McLaren will fit the last of its eight-engine allocation to its two cars ahead of this weekend's Korean Grand Prix, but insists that it does not have any worries for the four races that remain after Yeongam.

At the same time as Marussia was confirming that Charles Pic would have to take a ten-place grid drop - effectively putting him just a handful of places further back from where he would expect to qualify - for taking his ninth engine of the season [see separate story], McLaren's Paddy Lowe was acknowledging the revelation that both Jenson Button and Lewis Hamilton would be using the last fresh units from their allocation.

However, while having no new engines to fall back on without facing a costly penalty, Lowe insists that reaching for the eighth powerplant is all part of McLaren's strategy and does not imply that the team is struggling for reliability in that area.

"We're not concerned at all," he insisted, "We're working exactly to the plan we set out at the beginning of the year. I think, like all the teams, we deploy our engines in what we consider the optimal pattern across the different races. Some circuits are better for power than others, so we happen to have used engine number eight where we thought it was best. Other teams have different solutions. But there's no concern at all, it's all to plan."

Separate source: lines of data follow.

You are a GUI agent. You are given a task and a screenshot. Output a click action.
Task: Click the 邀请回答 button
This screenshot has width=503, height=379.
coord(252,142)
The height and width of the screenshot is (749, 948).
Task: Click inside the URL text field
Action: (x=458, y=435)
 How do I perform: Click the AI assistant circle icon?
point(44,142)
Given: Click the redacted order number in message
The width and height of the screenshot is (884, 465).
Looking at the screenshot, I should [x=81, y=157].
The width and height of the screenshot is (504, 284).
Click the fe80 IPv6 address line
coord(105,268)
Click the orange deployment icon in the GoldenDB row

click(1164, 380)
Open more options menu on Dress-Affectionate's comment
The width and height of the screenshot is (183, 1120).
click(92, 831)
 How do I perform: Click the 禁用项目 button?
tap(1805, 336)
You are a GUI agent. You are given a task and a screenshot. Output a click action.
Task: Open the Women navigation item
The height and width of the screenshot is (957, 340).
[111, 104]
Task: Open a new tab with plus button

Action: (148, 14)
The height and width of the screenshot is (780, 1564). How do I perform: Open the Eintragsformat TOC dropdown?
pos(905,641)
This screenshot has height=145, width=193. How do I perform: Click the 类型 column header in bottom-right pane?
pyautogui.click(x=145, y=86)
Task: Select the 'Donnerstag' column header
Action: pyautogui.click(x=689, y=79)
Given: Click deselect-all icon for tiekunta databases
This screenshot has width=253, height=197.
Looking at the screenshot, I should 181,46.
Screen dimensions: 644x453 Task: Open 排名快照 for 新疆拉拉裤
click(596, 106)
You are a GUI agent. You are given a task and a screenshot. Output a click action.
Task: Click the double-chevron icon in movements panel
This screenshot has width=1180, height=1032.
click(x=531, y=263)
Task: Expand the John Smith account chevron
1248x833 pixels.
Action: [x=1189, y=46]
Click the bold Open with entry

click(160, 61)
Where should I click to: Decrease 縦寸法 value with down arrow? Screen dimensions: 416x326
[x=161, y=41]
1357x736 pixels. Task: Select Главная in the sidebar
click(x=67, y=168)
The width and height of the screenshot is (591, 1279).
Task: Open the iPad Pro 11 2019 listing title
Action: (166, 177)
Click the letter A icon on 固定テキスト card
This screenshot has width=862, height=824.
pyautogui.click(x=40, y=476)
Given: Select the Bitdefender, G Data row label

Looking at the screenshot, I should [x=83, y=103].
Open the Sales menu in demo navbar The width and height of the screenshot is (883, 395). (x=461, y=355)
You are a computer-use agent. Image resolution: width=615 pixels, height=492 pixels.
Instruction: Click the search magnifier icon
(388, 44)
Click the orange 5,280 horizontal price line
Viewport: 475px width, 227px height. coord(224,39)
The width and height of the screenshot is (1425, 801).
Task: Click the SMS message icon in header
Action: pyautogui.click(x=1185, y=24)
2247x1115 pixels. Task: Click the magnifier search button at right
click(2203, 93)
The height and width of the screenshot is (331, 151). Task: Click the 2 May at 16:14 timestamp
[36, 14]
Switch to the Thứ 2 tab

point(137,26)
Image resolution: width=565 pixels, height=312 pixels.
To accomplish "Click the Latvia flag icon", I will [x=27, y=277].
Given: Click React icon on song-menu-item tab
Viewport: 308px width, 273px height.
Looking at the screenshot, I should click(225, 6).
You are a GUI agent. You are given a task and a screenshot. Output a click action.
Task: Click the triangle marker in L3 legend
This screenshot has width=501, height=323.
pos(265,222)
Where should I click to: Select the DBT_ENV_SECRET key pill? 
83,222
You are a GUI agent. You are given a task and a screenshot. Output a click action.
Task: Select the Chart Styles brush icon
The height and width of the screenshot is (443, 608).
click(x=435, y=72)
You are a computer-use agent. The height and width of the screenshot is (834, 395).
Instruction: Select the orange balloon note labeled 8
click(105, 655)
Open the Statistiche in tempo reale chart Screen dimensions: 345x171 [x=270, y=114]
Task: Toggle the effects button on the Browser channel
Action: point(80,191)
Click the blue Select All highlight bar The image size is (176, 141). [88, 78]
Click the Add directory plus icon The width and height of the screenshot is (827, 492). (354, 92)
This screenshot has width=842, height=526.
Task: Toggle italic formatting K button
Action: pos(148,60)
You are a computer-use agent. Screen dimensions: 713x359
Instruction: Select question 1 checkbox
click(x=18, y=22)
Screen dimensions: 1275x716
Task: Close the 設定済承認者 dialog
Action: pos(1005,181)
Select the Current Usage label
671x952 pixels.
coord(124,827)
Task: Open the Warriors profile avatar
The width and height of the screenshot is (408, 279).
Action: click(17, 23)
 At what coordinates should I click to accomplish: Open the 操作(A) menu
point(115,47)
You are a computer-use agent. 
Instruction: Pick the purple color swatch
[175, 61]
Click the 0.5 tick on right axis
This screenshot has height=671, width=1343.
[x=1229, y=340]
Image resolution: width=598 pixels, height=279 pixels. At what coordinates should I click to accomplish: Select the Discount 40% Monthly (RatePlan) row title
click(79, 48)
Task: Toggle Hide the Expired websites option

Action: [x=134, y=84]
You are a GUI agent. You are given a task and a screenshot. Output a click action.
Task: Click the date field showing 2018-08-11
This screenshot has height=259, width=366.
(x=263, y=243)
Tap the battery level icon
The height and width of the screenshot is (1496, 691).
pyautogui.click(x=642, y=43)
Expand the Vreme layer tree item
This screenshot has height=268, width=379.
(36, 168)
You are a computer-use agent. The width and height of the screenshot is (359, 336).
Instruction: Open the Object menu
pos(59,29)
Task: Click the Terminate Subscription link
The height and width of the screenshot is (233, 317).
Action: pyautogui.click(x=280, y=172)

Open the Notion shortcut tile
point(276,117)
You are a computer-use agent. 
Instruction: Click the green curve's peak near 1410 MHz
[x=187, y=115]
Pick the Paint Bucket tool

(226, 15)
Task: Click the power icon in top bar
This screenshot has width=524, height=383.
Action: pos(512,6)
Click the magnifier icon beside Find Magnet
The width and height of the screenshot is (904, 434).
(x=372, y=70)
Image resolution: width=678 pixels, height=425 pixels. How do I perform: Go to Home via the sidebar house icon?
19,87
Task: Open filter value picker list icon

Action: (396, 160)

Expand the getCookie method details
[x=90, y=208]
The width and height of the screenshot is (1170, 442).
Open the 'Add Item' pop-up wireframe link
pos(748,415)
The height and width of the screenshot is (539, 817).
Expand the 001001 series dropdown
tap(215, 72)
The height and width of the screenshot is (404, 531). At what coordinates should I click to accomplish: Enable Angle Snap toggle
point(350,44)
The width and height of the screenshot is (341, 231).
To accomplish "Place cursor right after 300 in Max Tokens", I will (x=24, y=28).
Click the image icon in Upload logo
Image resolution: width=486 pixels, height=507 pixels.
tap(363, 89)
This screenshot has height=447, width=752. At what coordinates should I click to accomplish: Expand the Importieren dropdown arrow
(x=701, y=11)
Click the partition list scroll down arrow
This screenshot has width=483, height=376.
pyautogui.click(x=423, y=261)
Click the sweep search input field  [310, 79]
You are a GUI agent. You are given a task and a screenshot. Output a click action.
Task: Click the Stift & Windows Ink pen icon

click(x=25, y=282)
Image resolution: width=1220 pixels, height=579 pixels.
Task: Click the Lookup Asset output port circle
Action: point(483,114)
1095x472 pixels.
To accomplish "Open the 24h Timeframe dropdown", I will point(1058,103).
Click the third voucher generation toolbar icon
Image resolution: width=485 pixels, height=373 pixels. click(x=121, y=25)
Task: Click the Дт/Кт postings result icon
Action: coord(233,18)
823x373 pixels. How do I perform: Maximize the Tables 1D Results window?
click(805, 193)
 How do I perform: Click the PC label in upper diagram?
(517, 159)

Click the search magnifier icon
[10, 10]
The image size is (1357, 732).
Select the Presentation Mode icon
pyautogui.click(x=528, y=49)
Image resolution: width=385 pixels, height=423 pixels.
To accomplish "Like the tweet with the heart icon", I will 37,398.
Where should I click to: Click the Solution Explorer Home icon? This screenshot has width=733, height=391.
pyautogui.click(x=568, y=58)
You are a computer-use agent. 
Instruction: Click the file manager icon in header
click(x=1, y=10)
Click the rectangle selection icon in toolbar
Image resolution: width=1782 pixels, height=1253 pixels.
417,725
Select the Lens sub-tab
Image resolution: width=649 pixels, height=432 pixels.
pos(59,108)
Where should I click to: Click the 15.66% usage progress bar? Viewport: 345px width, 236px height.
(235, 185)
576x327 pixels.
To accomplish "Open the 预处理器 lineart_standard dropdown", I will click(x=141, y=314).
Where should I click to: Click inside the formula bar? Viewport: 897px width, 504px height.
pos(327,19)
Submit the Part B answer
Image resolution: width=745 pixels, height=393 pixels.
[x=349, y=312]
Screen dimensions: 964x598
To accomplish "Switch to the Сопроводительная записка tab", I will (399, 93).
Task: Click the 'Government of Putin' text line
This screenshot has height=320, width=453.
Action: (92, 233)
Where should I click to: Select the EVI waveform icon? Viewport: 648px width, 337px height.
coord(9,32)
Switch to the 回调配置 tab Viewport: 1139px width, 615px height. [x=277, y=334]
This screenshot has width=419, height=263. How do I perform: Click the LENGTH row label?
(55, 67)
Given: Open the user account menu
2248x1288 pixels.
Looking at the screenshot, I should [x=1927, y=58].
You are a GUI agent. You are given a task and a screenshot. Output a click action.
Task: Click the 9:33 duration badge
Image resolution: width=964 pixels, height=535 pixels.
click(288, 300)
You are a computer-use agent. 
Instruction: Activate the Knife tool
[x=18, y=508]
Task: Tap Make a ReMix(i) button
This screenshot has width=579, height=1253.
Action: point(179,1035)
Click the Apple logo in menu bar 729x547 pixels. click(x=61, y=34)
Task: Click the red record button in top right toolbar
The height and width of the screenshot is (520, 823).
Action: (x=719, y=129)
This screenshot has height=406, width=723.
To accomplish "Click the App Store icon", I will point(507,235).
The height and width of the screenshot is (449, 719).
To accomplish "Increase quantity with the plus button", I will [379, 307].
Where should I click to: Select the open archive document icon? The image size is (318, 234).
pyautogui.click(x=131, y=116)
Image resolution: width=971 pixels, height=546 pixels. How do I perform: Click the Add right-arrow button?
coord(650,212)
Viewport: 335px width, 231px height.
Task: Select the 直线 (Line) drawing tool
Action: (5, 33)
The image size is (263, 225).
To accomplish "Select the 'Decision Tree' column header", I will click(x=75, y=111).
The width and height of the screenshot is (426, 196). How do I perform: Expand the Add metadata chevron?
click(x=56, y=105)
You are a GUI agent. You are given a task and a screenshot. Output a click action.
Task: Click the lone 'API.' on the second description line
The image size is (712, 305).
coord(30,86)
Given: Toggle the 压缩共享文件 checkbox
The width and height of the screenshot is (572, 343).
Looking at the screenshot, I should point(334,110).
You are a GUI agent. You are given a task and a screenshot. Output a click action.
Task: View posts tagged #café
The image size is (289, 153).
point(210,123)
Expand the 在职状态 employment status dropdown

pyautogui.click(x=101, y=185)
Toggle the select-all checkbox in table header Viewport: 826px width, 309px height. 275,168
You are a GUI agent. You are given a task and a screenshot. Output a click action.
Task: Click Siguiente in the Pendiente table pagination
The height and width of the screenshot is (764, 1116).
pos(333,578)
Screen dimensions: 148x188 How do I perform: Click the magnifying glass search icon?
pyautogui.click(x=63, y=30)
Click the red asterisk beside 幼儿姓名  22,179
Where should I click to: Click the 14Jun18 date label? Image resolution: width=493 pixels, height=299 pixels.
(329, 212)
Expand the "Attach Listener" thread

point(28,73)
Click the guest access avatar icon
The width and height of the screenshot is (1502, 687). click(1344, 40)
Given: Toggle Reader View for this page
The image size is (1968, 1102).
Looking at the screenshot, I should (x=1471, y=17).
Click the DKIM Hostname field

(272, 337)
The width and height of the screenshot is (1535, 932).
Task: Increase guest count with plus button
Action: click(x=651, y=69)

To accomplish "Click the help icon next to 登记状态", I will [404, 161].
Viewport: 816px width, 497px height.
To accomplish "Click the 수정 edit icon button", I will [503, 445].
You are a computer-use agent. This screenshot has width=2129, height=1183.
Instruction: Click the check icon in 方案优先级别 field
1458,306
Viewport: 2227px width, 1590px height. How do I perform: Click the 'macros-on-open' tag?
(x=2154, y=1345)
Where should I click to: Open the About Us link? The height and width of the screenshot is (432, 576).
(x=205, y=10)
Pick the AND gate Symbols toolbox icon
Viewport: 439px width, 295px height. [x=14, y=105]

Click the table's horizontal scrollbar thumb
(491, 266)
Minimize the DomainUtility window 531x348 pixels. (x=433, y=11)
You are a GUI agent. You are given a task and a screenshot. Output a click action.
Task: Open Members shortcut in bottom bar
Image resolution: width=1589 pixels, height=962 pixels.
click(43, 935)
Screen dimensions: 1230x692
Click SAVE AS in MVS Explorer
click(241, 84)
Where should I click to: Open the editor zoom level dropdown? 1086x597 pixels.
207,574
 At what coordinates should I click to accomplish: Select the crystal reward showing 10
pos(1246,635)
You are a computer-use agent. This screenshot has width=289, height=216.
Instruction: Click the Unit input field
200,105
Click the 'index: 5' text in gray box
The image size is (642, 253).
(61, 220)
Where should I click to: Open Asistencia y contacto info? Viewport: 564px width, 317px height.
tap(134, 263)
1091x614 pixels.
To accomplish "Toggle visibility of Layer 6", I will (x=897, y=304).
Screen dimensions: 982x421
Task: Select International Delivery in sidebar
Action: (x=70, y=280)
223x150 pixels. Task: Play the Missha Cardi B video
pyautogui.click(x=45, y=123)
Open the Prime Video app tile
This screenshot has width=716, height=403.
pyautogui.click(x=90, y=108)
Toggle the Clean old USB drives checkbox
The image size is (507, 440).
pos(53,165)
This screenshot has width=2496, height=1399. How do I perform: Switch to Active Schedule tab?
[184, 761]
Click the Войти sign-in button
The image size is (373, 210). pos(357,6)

While the engines may be being used in strict rotation to give Button and Hamilton the best chance of success across the season, recent reliability problems in other areas have begun to give Lowe and his crew an unexpected headache. Hamilton was forced to drop out of the lead of the Singapore Grand Prix with a gearbox problem, and Button had to take a five-place penalty ahead of Japan after his 'box was found to have the same fault, despite making it to the podium at Marina Bay. The 2009 world champion had already had to forsake a potential second place at Monza when his fuel system developed a fault, while Hamilton battled a rear suspension issue to claim fifth at Suzuka last weekend.

"It hasn't been what we'd like," Lowe said of general reliability, "I think, if you look on a historical level, it hasn't been that bad, but [the problems] all came in a bit of a bundle through Italy and Singapore. It's very unfortunate for us but, actually, overall, looking at the season, it hasn't been so terrible."

Hamilton currently sits fourth in the world championship standings, but insists that he can still overcome the 44-point deficit to Fernando Alonso, while Button, a further 19 points adrift, has said that his focus is on helping McLaren overcome the 41-point deficit to Red Bull in the constructors' standings.